> **AIM OF THE TASK**
In the material below, the required lines run from the one containing "Given: Close the discount popup" through the one containing "Screen dimensions: 597x498". Copy those lines exactly, ends included, and nothing else.

> **DATA PROVIDED**
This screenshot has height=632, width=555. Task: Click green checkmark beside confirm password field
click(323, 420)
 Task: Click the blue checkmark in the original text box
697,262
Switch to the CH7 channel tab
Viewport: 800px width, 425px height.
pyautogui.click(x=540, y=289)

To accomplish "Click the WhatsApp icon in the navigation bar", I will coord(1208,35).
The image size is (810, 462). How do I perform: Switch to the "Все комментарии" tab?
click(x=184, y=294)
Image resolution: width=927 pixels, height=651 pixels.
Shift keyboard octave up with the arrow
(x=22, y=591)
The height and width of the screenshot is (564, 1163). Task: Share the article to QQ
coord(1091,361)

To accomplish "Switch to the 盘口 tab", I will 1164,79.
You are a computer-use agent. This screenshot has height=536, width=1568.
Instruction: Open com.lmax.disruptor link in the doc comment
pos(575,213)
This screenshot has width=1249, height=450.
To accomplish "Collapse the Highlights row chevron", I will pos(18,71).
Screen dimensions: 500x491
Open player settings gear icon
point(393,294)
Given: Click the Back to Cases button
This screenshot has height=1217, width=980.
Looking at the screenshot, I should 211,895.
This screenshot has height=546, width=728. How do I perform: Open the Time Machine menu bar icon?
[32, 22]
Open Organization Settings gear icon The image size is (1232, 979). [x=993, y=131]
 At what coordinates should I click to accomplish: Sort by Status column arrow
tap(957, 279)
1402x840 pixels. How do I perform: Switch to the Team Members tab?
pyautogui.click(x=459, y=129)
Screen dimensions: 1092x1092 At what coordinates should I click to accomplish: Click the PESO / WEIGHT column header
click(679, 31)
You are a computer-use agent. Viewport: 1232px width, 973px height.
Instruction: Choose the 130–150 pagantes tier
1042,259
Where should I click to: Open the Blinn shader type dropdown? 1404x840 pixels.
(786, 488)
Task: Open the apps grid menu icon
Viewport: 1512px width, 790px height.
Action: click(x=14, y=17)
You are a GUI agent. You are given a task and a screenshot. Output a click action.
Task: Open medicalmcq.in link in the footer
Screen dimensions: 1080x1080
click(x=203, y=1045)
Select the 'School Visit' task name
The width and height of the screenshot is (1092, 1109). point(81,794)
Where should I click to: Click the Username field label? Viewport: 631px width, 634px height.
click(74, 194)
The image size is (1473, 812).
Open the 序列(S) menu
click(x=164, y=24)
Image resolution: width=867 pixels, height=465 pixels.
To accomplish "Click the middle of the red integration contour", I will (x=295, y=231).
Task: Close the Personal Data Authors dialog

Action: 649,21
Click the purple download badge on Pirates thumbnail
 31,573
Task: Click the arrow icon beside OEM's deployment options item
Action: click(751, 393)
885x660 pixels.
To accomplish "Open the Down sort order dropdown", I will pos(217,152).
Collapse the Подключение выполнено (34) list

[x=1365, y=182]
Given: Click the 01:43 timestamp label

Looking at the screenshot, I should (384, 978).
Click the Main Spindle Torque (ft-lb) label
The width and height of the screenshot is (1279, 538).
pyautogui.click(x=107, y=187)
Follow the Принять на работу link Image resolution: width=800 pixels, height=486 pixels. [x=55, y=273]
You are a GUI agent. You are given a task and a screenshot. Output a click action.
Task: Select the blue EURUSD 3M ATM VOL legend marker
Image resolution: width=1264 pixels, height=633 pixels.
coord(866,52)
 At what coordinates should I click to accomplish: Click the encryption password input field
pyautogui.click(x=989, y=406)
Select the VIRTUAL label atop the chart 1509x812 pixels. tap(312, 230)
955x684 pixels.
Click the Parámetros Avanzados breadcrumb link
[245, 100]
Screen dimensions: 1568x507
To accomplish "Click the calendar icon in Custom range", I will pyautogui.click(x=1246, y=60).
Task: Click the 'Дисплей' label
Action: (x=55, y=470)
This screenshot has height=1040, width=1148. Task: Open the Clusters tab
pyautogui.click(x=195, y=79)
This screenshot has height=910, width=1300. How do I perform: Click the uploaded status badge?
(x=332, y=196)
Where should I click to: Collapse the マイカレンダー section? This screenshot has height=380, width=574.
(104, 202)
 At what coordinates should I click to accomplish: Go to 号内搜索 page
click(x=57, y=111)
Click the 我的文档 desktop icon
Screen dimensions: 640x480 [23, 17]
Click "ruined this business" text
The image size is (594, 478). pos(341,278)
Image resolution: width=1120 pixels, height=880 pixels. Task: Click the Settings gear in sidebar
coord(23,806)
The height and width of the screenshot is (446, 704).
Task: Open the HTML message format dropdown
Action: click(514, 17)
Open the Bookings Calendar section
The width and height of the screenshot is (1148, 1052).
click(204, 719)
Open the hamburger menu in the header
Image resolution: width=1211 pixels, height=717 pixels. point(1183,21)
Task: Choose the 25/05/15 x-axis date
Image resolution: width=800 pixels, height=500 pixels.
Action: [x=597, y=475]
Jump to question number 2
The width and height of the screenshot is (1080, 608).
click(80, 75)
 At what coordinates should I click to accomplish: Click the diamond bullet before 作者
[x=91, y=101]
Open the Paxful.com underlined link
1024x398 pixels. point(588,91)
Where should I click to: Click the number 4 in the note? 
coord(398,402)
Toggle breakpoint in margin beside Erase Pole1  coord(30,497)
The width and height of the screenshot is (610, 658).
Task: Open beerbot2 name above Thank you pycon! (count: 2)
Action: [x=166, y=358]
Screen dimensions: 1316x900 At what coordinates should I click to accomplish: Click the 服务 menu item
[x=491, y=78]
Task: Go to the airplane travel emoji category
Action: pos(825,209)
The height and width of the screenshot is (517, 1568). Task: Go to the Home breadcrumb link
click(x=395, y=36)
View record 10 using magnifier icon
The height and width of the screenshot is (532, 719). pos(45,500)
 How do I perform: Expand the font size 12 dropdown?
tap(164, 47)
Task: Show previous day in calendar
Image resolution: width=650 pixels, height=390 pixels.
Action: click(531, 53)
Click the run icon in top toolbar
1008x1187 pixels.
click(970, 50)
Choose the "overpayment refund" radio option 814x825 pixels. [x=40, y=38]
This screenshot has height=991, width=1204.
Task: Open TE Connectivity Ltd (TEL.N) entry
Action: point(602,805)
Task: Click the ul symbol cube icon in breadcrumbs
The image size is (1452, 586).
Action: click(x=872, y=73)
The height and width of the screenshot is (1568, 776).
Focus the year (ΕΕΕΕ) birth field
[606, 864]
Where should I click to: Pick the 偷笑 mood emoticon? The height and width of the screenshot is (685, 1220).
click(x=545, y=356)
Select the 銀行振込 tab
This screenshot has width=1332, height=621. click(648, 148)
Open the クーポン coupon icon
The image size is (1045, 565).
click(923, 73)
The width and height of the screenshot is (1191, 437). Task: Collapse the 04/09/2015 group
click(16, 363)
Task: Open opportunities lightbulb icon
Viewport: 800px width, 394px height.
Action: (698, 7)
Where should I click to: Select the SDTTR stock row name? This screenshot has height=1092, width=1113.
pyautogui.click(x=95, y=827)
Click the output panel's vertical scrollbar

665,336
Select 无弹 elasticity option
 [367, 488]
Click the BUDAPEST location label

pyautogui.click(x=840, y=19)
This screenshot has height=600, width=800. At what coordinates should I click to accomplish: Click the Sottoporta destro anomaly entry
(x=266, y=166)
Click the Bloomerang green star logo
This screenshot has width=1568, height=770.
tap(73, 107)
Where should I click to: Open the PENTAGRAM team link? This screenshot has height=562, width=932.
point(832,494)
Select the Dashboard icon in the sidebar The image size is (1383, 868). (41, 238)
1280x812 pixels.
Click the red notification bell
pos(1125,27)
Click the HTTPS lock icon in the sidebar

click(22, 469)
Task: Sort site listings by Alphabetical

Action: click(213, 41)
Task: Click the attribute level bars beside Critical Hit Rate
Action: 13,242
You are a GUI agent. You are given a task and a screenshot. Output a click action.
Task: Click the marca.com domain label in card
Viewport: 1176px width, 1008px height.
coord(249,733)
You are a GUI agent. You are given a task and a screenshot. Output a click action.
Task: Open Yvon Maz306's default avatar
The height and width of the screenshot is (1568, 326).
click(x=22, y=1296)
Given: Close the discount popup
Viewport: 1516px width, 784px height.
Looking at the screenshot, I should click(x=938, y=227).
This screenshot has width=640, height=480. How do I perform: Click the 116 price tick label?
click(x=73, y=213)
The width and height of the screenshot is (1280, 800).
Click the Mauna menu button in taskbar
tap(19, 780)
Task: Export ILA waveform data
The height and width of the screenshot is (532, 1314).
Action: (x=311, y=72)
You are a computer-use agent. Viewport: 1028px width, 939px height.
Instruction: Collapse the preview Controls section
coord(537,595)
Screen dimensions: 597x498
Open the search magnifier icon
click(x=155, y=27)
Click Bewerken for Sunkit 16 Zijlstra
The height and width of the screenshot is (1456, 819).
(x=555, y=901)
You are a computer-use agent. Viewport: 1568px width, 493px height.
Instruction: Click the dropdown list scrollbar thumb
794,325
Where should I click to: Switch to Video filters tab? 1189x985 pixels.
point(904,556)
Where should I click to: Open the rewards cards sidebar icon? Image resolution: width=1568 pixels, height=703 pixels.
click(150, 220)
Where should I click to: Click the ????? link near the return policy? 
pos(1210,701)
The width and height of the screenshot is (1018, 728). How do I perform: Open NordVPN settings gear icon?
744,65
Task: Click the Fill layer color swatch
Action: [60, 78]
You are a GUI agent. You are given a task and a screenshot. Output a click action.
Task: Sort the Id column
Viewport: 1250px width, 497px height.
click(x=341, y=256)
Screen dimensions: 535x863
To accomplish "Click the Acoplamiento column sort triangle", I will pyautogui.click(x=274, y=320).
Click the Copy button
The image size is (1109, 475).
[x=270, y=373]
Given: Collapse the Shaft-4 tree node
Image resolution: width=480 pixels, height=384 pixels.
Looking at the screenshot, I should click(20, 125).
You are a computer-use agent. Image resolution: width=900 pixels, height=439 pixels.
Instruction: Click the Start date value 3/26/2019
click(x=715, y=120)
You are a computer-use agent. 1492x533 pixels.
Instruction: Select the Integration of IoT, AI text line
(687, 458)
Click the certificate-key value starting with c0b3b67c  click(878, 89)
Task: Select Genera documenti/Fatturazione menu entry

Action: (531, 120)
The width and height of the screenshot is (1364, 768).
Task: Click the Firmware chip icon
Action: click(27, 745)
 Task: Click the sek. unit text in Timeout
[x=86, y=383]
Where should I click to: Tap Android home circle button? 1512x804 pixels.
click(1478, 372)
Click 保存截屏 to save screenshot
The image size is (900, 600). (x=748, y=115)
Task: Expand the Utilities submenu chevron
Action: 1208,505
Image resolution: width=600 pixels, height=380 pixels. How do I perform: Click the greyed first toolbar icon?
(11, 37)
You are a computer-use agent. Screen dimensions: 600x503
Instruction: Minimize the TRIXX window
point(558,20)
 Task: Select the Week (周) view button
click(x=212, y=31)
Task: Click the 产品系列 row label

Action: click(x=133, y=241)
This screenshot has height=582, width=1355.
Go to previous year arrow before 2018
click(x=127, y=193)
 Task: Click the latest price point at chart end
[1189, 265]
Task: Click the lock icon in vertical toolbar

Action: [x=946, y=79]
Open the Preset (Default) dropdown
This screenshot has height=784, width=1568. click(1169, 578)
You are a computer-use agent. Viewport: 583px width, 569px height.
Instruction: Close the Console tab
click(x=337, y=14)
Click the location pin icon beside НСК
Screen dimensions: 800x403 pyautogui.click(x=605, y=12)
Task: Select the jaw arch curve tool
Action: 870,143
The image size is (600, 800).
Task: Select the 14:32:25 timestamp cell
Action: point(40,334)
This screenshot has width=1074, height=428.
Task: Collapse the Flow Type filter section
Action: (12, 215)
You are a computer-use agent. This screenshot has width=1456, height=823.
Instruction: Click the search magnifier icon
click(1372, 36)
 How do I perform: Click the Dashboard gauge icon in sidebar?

> **REPLY**
Given: Close the discount popup
Viewport: 1516px width, 784px height.
Looking at the screenshot, I should click(x=938, y=227).
This screenshot has width=640, height=480. How do I perform: Click the 116 price tick label?
click(x=73, y=213)
The width and height of the screenshot is (1280, 800).
Click the Mauna menu button in taskbar
tap(19, 780)
Task: Export ILA waveform data
The height and width of the screenshot is (532, 1314).
Action: (x=311, y=72)
You are a computer-use agent. Viewport: 1028px width, 939px height.
Instruction: Collapse the preview Controls section
coord(537,595)
Screen dimensions: 597x498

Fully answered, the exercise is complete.